IBCE ve intencionalidad política en «ropavejeros» y dice que tuvieron 10 años para su reconversión productiva

El gerente del Instituto Boliviano de Comercio Exterior (IBCE), Gary Rodríguez, dijo el miércoles que la movilización de los «ropavejeros» tiene una «intencionalidad política» y aseguró que ese sector tuvo 10 años para consolidar su reconversión productiva, por lo que rechazó «legalizar» ese rubro.

«Si esta gente fuera consciente tendría que pensar que ya tuvo más de 10 años de oportunidad para su reconversión, no procede su pedido, creemos que hay una intencionalidad política como lo ha dicho la ministra (Nélida Sifuentes) y por supuesto respaldamos desde el IBCE el hecho de que el Gobierno no se siente a conversar con gente que está ligada al contrabando», dijo en entrevista con la ABI.

Rodríguez recordó que, según un estudio que realizó esa institución privada, Bolivia pierde al menos 40 millones de dólares por el ingreso ilegal y comercialización de la ropa usada, cifra que se habría «duplicado» en los últimos años.

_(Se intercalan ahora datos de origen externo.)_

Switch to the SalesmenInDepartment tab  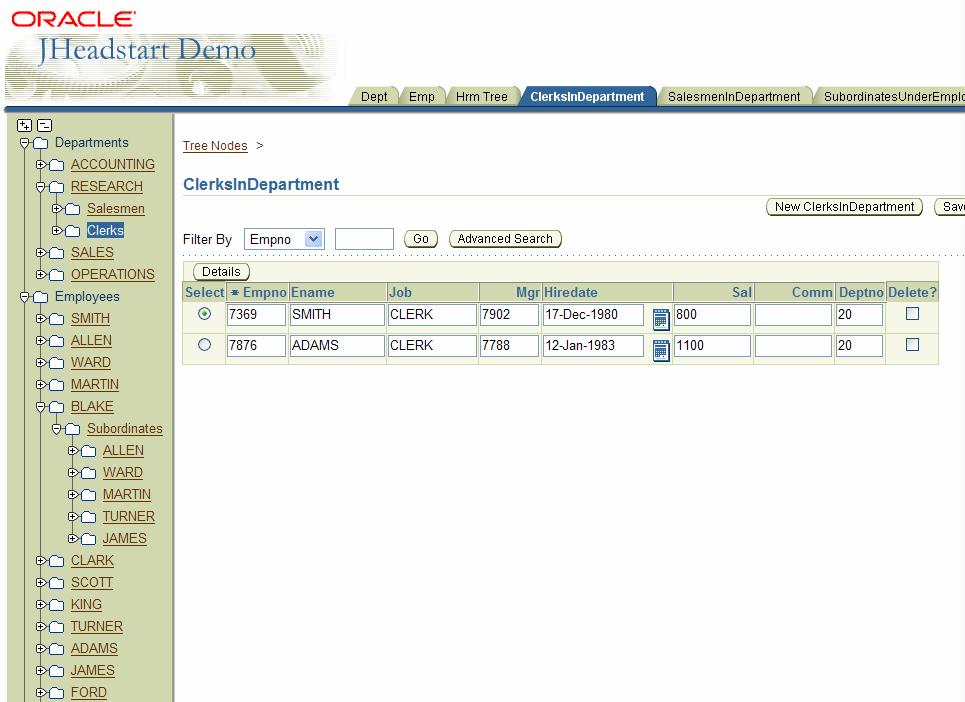point(733,97)
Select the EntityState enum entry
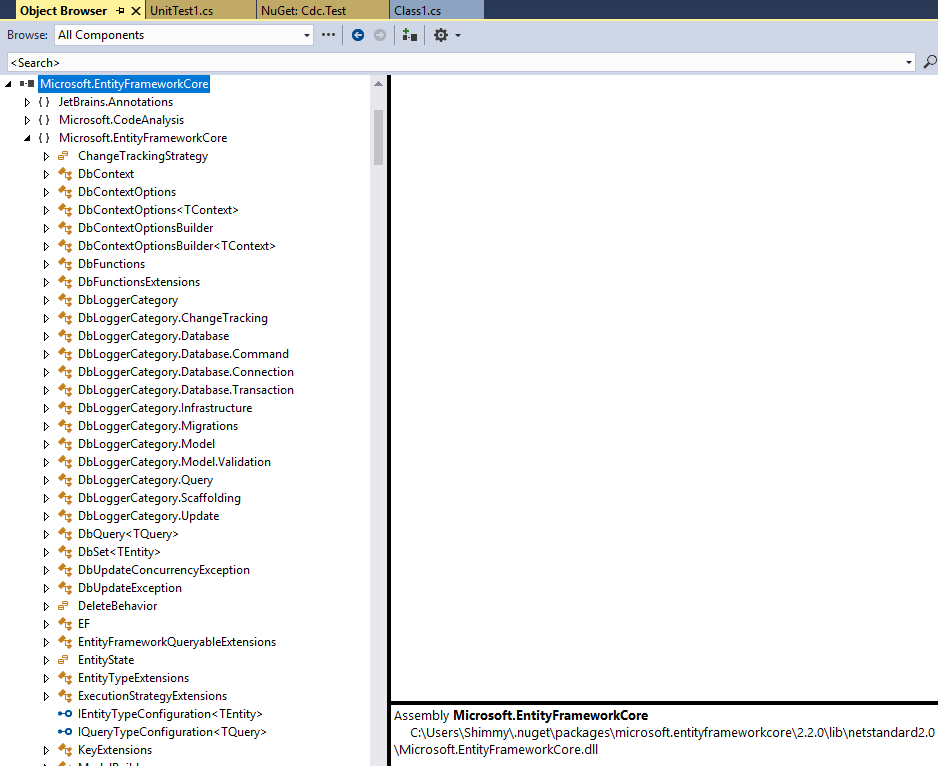The image size is (938, 766). (105, 659)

«En 2005 hicimos un estudio que titulamos impacto de la importación de la ropa usada en Bolivia, se había cuantificado el contrabando de 8.000 toneladas con un impacto negativo de 40 millones de dólares de perdida y obviamente afectando a miles de empleos en el país», señaló.

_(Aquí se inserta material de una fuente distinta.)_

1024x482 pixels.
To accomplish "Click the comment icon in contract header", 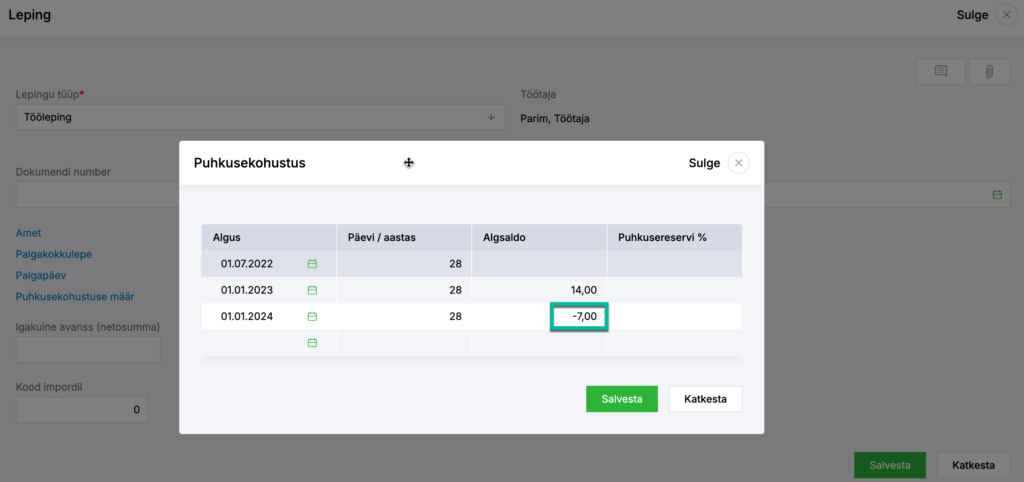I will [940, 72].
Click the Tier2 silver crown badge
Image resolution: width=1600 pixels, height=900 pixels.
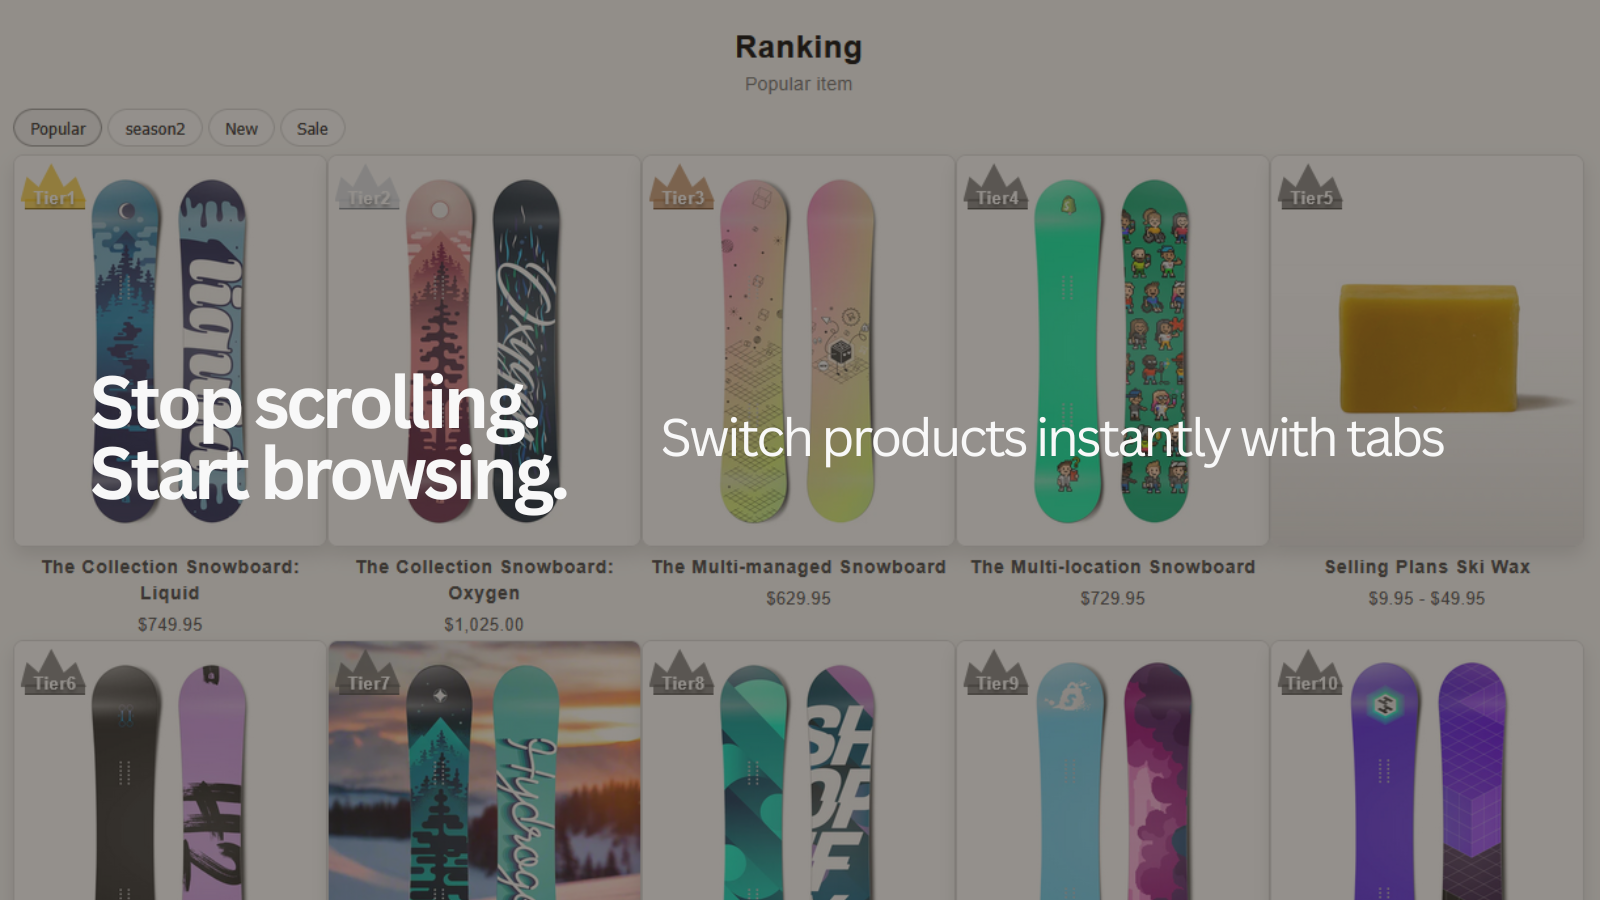click(x=367, y=194)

Manifestó que los vendedores de ropa usada comercializan prendas de contrabando, y señaló que el Gobierno en 2009 aprobó dos decretos supremos, uno que prohíbe la importación de esa prendería y otro que impide su comercialización que debe ser controlada por gobiernos departamentales y municipales.

«De ahí en adelante a través del Ministerio de Desarrollo Productivo y Economía Plural se desarrollaron programas de reconversión a favor de los que vendían esta mercadería, se consiguieron créditos y no puede ser que después de 10 años ese stock que ellos decían que tenían allá por el año 2009 continúe, claramente la ropa usada y los calzados usados que se están vendiendo en el país son de contrabando», cuestionó.

Afirmó que legalizar la ropa usada significaría «matar la producción nacional», además dijo que atenta contra la salud porque esa mercadería se rescata de hospitales o de personas muertas y puede generar alergias o enfermedades, ya que no es fumigada antes de ingresar al país, como se hacía cuando su importación era legal.

Cientos de vendedores de ropa usada tomaron las calles de la ciudad de La Paz desde la pasada semana en busca de legalizar su actividad y dialogar con el Gobierno; sin embargo, la ministra de Desarrollo Productivo, Nélida Sifuentes, descartó dar curso a ese pedido porque aseguró que la prioridad es la defensa de la industria nacional.